To optimize the impact of health technologies for HIV prevention in low- and middle-income countries, it is imperative that we consider the needs, preferences, and behaviours of end-users, policy makers, and health care providers in the early stages of their development. UPTAKE aims to accelerate access and facilitate adherence to effective and innovative biomedical products by informing the development of novel long-acting (LA) HIV prevention products, including formulation, device, delivery, and packaging decisions. The findings from this study will be used to enable the licensure of better suited multi-purpose technologies to prevent both HIV and unintended pregnancy among adolescent girls and young women (AGYW) and female sex workers (FSWs) in sub-Saharan Africa.

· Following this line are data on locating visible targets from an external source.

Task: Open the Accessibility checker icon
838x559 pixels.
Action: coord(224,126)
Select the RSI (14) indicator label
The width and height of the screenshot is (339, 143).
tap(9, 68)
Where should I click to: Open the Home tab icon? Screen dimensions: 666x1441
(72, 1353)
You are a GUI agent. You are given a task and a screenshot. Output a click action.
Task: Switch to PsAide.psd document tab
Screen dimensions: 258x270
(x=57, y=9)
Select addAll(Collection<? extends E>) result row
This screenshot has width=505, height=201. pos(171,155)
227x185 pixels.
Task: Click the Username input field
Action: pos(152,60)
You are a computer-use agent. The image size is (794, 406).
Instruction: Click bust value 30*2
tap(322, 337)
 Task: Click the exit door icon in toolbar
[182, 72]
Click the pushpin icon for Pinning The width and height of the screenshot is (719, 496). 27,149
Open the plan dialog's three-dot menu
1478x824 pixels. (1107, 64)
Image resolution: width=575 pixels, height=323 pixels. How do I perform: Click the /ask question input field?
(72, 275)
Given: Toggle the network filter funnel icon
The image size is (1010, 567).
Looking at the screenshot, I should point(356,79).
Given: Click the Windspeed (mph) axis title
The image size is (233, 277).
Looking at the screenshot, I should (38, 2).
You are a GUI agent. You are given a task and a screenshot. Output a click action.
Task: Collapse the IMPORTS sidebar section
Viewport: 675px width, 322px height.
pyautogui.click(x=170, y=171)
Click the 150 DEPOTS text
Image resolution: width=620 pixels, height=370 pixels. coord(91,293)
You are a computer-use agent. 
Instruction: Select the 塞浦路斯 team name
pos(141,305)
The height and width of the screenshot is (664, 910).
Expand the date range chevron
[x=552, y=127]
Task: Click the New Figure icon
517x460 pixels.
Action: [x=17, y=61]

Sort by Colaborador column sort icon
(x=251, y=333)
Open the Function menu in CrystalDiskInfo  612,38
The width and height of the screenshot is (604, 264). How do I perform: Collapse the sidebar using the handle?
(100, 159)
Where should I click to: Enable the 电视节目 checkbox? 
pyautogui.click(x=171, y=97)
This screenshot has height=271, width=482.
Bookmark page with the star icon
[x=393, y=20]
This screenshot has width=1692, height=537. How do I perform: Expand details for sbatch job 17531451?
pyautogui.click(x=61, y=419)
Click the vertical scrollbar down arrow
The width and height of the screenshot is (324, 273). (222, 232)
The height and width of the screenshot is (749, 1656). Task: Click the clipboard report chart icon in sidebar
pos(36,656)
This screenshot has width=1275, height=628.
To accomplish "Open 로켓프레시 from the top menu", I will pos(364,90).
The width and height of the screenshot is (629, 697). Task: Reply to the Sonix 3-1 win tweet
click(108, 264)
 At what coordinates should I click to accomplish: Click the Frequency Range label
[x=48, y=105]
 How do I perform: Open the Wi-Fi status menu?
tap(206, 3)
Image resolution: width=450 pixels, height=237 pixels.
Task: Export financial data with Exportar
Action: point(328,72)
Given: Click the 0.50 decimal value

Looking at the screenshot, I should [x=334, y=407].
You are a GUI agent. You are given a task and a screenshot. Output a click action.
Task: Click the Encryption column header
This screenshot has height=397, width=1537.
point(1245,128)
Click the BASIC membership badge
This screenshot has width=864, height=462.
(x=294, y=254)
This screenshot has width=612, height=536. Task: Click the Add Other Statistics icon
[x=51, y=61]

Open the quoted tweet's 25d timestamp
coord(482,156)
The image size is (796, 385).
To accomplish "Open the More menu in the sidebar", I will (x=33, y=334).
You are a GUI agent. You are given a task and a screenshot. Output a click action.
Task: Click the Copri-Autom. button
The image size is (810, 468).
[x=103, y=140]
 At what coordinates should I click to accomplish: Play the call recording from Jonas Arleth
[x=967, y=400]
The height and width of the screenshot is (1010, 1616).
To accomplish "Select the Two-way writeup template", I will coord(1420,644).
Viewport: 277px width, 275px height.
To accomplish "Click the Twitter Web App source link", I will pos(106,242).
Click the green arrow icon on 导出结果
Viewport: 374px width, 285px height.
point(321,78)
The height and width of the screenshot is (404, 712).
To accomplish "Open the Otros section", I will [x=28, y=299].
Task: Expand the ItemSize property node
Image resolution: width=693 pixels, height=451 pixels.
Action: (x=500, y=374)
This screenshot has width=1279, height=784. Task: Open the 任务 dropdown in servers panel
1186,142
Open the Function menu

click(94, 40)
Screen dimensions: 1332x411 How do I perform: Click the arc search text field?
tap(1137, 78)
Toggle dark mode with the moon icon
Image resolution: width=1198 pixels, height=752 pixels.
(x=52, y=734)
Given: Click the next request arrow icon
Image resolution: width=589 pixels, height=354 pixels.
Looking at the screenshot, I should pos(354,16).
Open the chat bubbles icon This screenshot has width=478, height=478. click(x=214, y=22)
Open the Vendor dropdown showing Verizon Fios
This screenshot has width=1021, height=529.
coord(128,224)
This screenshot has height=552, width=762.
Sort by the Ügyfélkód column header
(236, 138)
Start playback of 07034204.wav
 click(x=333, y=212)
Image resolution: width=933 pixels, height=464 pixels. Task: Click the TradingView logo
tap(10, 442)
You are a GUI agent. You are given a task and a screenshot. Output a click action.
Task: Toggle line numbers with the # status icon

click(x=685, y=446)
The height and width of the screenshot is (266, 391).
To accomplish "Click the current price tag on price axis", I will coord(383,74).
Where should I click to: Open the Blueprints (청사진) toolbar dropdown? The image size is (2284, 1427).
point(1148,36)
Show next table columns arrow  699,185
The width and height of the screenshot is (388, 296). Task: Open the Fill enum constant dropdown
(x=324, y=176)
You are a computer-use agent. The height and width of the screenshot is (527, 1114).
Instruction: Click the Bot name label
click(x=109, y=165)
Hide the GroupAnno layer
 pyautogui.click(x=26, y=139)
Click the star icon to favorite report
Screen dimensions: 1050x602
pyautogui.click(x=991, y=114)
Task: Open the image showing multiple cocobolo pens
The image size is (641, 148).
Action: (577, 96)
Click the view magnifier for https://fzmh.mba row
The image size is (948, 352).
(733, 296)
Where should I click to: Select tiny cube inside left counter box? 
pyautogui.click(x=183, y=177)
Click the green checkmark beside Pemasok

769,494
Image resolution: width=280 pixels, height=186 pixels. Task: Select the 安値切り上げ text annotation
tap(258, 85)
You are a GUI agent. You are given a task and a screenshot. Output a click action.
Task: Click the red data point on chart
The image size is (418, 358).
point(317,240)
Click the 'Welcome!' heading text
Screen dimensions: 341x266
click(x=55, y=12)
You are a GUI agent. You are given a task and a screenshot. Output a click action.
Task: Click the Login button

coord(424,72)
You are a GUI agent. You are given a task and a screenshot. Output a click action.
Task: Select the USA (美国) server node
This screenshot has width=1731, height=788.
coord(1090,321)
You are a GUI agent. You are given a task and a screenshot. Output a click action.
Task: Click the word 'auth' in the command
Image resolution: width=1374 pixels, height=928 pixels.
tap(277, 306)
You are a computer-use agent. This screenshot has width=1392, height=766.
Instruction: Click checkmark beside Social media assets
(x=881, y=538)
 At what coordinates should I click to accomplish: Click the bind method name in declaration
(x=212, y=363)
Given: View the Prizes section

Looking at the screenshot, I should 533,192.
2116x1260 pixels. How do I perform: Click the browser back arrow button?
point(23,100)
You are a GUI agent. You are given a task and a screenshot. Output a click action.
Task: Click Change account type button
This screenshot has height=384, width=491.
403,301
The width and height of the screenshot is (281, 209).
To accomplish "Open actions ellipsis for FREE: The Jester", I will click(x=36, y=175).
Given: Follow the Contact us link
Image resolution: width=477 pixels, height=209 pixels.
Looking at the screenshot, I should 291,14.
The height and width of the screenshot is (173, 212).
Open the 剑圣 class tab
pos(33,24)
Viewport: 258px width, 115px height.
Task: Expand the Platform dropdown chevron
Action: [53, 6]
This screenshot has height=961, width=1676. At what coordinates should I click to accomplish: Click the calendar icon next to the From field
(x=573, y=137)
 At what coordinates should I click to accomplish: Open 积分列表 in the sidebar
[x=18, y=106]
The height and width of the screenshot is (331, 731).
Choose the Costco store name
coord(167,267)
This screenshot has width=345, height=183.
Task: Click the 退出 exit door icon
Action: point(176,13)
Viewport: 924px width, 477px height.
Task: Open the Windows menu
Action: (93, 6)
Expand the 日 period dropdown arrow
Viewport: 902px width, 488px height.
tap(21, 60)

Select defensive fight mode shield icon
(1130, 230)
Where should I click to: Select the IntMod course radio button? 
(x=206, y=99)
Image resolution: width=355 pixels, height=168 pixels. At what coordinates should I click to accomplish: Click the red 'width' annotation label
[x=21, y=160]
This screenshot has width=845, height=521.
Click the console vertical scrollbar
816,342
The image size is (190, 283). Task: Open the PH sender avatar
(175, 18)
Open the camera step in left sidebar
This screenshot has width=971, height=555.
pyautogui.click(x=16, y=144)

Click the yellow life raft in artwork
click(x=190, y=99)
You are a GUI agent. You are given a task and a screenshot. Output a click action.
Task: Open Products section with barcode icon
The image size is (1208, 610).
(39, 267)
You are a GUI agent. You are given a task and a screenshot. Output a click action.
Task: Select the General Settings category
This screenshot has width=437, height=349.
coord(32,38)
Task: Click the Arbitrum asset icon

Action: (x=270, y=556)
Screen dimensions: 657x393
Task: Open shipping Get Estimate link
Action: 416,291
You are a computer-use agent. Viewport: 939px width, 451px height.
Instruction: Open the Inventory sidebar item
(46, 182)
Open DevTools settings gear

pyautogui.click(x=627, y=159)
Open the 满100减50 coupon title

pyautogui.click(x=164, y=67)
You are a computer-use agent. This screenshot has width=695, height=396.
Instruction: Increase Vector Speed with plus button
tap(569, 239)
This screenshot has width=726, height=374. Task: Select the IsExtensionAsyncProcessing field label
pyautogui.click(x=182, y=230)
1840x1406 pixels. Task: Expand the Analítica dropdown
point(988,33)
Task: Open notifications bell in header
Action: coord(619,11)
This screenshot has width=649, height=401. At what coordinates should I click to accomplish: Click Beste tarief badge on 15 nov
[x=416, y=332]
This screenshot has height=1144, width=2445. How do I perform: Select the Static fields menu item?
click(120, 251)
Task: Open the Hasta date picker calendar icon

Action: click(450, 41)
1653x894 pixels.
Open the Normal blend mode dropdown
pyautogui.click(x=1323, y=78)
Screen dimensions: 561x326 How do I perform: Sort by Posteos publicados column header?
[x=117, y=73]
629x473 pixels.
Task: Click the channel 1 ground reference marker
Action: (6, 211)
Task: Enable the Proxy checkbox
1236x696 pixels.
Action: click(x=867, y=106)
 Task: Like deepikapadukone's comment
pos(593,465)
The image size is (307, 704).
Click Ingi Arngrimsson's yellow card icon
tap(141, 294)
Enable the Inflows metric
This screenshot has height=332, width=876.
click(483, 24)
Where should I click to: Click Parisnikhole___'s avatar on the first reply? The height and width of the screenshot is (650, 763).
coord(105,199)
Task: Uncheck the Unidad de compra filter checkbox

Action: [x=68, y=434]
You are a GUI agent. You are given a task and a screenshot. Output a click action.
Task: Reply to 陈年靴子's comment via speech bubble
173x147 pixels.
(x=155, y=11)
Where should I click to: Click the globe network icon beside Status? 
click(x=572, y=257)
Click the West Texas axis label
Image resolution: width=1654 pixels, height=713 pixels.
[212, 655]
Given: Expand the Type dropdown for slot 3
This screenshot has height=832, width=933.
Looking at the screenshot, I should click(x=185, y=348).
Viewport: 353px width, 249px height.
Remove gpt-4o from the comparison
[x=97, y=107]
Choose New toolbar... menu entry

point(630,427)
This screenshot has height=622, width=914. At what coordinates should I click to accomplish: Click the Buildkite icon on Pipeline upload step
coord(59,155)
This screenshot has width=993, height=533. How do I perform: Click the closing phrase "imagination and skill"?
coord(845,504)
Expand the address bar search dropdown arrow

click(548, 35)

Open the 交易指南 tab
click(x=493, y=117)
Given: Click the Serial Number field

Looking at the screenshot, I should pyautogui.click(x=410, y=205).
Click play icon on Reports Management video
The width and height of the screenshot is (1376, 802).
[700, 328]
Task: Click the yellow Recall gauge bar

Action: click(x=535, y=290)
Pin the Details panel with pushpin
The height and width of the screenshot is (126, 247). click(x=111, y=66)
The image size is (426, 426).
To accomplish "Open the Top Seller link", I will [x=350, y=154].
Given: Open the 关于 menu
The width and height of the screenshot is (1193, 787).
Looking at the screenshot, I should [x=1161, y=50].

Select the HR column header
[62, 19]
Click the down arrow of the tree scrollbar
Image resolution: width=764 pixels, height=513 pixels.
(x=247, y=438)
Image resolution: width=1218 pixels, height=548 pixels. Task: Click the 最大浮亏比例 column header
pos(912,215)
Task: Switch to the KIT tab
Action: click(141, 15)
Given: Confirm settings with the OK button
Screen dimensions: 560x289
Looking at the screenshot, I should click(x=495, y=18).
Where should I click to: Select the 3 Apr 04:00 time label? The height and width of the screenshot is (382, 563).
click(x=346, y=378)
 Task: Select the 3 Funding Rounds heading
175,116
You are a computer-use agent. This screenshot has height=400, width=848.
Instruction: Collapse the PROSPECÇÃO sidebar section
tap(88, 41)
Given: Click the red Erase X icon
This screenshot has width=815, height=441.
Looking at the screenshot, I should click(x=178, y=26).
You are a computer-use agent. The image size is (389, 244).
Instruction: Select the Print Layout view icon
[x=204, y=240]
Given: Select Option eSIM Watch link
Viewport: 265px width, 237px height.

By integrating health care providers and policy-makers, the UPTAKE study represents a novel model in global health innovation. UPTAKE will impact health policy, healthcare services, and social behaviors through robust evidence that supports policy-influencing strategies to promote adoption and institutionalization of biomedical health products. Furthermore, UPTAKE will contribute to strengthened capacity for implementing socio-behavioral interventions and formative research in sub-Saharan Africa.


The UPTAKE consortium is a multidisciplinary group of leading experts in socio-behavioral research, health economics, and HIV prevention research. UPTAKE utilizes behavioral research approaches with behaviourally vulnerable AGYW and FSWs, health care providers (HCPs), and policy makers (PMs).

This multi-staged study will determine and test behavioral factors that facilitate adoption and use of future LA-PrEP alone or in combination with marketed LA contraceptives in Kenya and Uganda. Researchers will also assess the cost-effectiveness of these interventions using a health economics model developed collaboratively between the Busara Center for Behavioural Economics and the London School of Hygiene and Tropical Medicine (LSTHM).



Understand the factors that promote or prevent the adoption and continued use of future injectable and implantable products for HIV prevention including long-acting pre-exposure prophylaxis (LA-PrEP) and products designed to address more than one sexual reproductive health concern simultaneously (multipurpose prevention technologies).

To measure the level to which LA-PrEP is preferred and how this preference may vary across different users.


Design interventions and test their impact on promoting continued use of long-acting marketed contraceptive products among AGYW as well as FSWs. These would serve as models for adherence to LA-PrEP.


Estimate cost and cost-effectiveness of LA-PrEP products and interventions that could be provided as part of a suite of self-care sexual and reproductive health products.